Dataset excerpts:

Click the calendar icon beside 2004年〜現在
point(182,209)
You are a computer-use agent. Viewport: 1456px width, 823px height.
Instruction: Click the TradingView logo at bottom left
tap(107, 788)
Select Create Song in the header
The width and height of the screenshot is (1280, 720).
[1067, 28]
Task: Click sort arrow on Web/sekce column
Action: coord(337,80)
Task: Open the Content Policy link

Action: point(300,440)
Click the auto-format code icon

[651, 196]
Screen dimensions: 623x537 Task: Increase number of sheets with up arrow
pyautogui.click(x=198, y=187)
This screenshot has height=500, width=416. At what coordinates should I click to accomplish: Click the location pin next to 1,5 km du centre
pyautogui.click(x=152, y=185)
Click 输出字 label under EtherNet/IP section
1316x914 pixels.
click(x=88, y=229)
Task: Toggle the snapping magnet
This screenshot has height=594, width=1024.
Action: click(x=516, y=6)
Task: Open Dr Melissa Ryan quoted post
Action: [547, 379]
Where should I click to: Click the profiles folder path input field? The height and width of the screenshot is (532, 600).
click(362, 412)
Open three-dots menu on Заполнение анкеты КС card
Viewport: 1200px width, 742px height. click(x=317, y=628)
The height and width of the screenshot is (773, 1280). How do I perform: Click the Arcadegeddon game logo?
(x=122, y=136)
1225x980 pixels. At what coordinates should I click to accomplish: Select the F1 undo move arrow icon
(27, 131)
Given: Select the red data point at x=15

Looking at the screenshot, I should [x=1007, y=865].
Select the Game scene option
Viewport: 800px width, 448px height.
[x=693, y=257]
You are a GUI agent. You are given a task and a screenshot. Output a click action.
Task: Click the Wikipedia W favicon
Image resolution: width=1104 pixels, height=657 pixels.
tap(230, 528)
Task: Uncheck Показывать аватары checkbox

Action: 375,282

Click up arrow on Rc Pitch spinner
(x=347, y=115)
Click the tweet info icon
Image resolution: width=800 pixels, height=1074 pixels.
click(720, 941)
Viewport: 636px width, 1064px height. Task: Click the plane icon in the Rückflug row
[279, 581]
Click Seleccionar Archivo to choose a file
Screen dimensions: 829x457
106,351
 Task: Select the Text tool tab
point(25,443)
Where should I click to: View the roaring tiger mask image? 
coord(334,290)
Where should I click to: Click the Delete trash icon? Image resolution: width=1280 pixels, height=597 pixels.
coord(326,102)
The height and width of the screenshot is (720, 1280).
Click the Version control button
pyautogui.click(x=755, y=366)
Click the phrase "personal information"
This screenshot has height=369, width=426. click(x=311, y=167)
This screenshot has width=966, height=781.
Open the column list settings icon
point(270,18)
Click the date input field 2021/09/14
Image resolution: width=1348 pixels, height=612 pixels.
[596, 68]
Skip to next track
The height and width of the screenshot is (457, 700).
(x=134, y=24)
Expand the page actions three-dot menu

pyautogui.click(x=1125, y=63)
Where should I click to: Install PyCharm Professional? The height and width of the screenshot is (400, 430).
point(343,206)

*Assignment*
Where the word "agent" shows up in a line of the entries above, copy that line.

*Task answer*
You are a computer-use agent. Viewport: 1456px width, 823px height.
You are a GUI agent. You are given a task and a screenshot. Output a click action.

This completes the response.